- [Exercise objective]:
The answer is a stretch of the material below, returned exactly: the line containing "מכרזים והתקשרויות (860, 1770)", the line containing "Wieder da! (774, 27)", and all lines between.

- [Excerpted data]:
++++++++

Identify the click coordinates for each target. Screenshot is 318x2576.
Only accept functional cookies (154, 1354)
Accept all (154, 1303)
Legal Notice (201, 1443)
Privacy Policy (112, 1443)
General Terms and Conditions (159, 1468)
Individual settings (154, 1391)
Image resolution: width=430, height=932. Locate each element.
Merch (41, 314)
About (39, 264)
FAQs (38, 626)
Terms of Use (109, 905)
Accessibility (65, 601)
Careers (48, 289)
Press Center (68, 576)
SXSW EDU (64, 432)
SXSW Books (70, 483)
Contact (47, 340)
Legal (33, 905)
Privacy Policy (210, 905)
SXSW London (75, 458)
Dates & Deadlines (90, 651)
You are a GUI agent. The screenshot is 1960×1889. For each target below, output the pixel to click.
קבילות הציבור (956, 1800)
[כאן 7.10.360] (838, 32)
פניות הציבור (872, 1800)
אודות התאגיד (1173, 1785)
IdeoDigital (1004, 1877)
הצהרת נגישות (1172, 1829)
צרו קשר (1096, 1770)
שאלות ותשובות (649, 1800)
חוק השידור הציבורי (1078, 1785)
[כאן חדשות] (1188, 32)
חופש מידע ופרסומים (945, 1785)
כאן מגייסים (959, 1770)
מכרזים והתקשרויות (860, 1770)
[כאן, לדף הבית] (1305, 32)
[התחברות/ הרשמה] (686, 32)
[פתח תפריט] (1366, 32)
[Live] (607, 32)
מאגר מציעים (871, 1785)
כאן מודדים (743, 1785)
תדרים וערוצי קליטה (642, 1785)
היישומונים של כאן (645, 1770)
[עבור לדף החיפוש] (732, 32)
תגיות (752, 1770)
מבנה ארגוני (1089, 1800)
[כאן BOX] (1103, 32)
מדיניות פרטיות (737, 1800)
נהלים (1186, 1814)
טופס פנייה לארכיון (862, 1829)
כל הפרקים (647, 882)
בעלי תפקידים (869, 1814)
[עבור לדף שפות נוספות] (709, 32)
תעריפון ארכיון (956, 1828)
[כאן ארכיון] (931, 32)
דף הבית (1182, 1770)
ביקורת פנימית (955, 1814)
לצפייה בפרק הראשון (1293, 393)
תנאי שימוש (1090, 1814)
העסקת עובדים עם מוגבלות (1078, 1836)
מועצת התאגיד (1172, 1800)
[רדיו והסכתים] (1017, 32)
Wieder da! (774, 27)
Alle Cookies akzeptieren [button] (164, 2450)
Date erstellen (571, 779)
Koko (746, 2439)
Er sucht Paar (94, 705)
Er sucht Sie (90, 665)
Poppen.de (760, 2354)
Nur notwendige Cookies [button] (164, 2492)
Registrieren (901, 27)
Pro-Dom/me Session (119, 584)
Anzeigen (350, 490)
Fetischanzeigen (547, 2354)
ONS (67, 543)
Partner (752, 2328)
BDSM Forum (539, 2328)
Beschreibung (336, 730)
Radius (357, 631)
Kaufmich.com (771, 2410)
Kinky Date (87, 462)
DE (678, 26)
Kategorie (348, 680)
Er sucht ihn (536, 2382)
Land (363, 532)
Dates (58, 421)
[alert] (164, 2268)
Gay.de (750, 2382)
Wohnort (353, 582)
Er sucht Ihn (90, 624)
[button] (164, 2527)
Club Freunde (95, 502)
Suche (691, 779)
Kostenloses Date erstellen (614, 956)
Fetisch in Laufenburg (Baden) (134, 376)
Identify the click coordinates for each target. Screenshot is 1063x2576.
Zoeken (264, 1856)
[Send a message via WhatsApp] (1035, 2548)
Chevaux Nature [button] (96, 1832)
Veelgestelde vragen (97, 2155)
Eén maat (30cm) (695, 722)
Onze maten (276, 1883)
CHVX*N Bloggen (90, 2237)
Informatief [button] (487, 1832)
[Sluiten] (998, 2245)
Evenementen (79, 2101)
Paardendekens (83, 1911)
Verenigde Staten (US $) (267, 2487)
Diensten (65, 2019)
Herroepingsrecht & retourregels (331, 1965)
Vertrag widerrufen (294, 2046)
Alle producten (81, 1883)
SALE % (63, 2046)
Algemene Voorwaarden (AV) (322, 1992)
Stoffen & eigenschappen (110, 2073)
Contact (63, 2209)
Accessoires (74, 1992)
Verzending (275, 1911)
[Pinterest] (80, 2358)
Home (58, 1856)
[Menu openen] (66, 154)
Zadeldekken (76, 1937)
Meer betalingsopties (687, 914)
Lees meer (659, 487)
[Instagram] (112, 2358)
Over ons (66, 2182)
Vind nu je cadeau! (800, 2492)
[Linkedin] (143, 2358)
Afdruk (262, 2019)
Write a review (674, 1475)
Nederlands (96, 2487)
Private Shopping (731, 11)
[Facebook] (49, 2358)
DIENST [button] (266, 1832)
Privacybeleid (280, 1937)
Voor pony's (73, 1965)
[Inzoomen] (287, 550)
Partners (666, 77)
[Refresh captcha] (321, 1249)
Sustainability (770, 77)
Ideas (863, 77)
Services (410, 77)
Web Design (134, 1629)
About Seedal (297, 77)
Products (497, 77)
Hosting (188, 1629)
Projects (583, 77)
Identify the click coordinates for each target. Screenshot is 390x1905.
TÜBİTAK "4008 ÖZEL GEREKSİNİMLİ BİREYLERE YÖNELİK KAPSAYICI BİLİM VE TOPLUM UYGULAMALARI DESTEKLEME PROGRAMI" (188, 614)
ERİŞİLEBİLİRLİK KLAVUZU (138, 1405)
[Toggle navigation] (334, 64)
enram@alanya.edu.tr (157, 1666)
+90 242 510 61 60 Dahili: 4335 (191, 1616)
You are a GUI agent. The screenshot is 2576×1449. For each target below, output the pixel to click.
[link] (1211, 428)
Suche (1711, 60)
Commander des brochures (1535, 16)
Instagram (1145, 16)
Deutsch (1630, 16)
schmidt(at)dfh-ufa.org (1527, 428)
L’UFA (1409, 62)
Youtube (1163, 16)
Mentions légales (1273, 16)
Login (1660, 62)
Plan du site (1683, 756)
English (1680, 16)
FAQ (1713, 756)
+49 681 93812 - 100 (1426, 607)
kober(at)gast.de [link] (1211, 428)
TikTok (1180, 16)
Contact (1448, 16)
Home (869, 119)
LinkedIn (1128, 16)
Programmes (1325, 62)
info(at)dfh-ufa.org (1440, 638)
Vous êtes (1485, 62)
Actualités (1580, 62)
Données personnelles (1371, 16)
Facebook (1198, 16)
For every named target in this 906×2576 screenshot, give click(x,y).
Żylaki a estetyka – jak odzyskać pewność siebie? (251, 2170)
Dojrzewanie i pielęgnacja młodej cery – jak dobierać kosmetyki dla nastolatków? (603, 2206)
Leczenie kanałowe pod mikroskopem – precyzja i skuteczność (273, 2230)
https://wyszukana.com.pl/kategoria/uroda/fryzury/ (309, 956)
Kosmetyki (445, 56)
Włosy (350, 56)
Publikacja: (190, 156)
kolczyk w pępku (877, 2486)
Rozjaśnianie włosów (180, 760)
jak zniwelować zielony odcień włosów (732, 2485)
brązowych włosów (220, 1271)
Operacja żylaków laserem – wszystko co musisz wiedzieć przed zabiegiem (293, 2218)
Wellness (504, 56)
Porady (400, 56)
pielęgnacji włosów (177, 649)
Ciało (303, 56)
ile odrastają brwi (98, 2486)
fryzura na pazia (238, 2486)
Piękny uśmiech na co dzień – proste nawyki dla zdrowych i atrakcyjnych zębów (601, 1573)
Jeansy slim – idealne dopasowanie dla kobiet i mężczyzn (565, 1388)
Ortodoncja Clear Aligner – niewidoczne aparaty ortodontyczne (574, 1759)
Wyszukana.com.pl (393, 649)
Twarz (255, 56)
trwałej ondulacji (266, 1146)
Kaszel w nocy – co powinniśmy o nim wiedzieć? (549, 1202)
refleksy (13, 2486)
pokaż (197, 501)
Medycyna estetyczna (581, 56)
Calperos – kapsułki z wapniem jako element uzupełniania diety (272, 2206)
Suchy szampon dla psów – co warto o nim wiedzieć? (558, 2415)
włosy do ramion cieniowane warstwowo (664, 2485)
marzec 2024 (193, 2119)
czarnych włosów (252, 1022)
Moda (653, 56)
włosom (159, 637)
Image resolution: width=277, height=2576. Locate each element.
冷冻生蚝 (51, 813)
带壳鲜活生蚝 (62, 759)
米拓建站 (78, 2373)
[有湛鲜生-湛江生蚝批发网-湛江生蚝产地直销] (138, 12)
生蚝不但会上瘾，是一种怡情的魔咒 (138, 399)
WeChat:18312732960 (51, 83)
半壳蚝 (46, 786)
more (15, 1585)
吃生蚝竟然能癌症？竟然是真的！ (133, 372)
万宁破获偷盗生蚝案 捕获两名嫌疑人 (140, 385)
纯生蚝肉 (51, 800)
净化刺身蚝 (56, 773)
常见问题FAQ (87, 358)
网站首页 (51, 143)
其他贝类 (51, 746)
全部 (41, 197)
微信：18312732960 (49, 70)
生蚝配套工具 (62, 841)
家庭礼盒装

++++++++

- [Output of the exercise]:
מכרזים והתקשרויות (860, 1770)
[כאן, לדף הבית] (1305, 32)
[התחברות/ הרשמה] (686, 32)
[פתח תפריט] (1366, 32)
[Live] (607, 32)
מאגר מציעים (871, 1785)
כאן מודדים (743, 1785)
תדרים וערוצי קליטה (642, 1785)
היישומונים של כאן (645, 1770)
[עבור לדף החיפוש] (732, 32)
תגיות (752, 1770)
מבנה ארגוני (1089, 1800)
[כאן BOX] (1103, 32)
מדיניות פרטיות (737, 1800)
נהלים (1186, 1814)
טופס פנייה לארכיון (862, 1829)
כל הפרקים (647, 882)
בעלי תפקידים (869, 1814)
[עבור לדף שפות נוספות] (709, 32)
תעריפון ארכיון (956, 1828)
[כאן ארכיון] (931, 32)
דף הבית (1182, 1770)
ביקורת פנימית (955, 1814)
לצפייה בפרק הראשון (1293, 393)
תנאי שימוש (1090, 1814)
העסקת עובדים עם מוגבלות (1078, 1836)
מועצת התאגיד (1172, 1800)
[רדיו והסכתים] (1017, 32)
Wieder da! (774, 27)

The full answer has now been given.